Kapitän Krüger strich über seinen Bart. »Tatsächlich, das scheinen professionelle Autoknacker zu sein. Das habt ihr gut beobachtet«, lobte er. »Das ist in den letzten Monaten häufiger vorgekommen und es scheint, als hättet ihr die Täter auf frischer Tat ertappt. Ich benachrichtige die Polizei auf Amrum. Es wird dann eine Durchsuchung aller Personen und Gepäckstücke geben.« Er wandte sich an Finn. »Dein Video liefert dazu wichtige Hinweise. Man erkennt die Statur und die Kleidung die der Täter. Die Polizei befragt euch sicher auch.«
Anna und Finn kehrten mit stolz geschwellter Brust auf das Salondeck zur Mutter zurück. »Stell dir vor, wir werden als Zeugen befragt, wenn wir in Wittdün sind.«
Mama nickte lächelnd. »Da beginnt unser Urlaub ja gleich mit einem echten Abenteuer.« Voller Ungeduld rutschten Anna und Finn auf ihren Sitzen hin und her. Sie konnten kaum abwarten, bis die »Uthlande« endlich den Fähranleger von Wittdün erreichen würde. Anna starrte auf den Bildschirm, der die Schiffsposition anzeigte und wünschte sich, der blinkende Punkt, würde sich schneller bewegen. Vergessen war die Wette um den Leuchtturm.
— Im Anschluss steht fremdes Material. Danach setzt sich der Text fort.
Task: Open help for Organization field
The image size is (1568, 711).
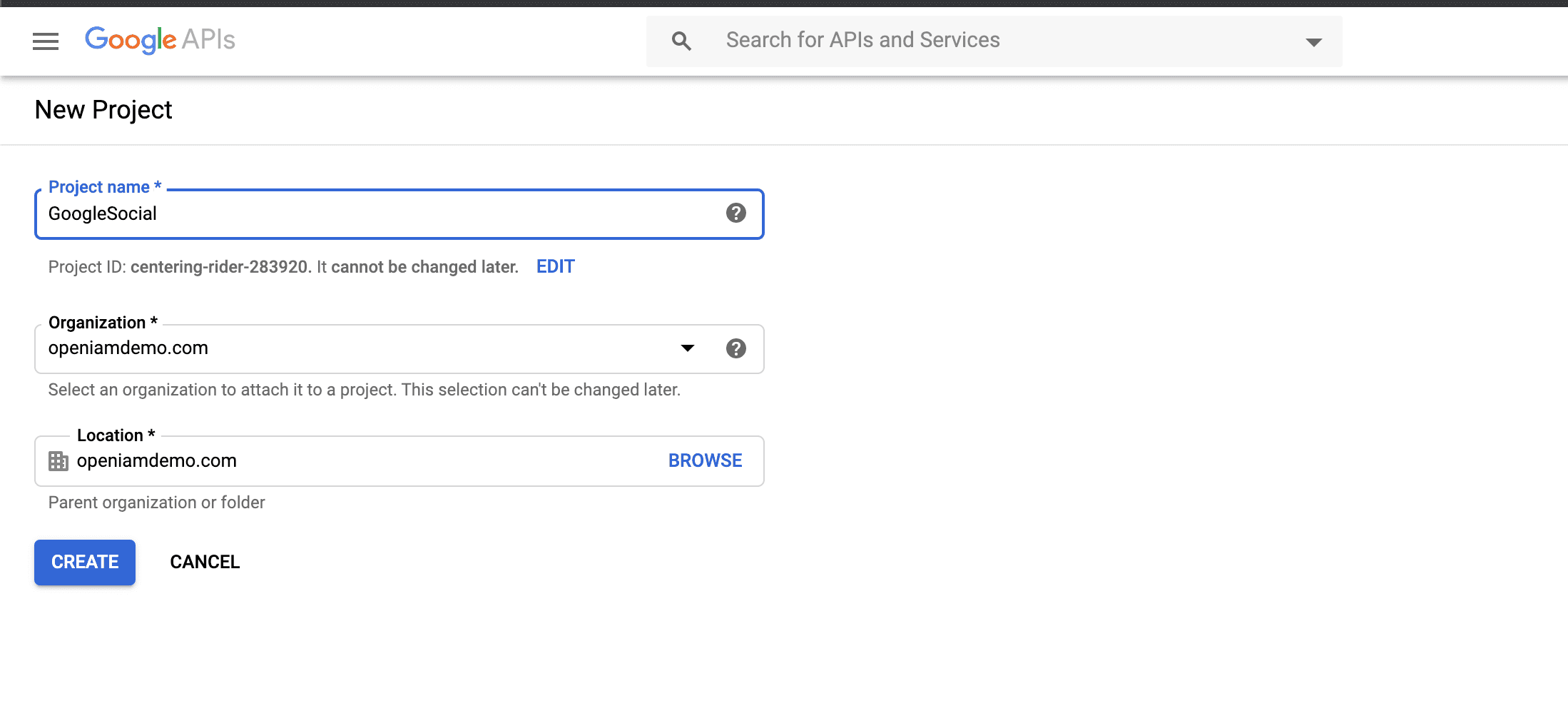Action: click(735, 348)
»Können wir nicht schneller fahren?«, stöhnte Anna. Aber die Fähre stampfte mit derselben Geschwindigkeit durch das nordfriesische Wattenmeer, wie sie es immer tat.
Mit einem Mal erstarb das eintönige Wummern der Dieselmotoren. Irritiert blickten sich die Fahrgäste um. Die Gespräche an den einzelnen Tischen verstummten und es war geradezu gespenstisch still.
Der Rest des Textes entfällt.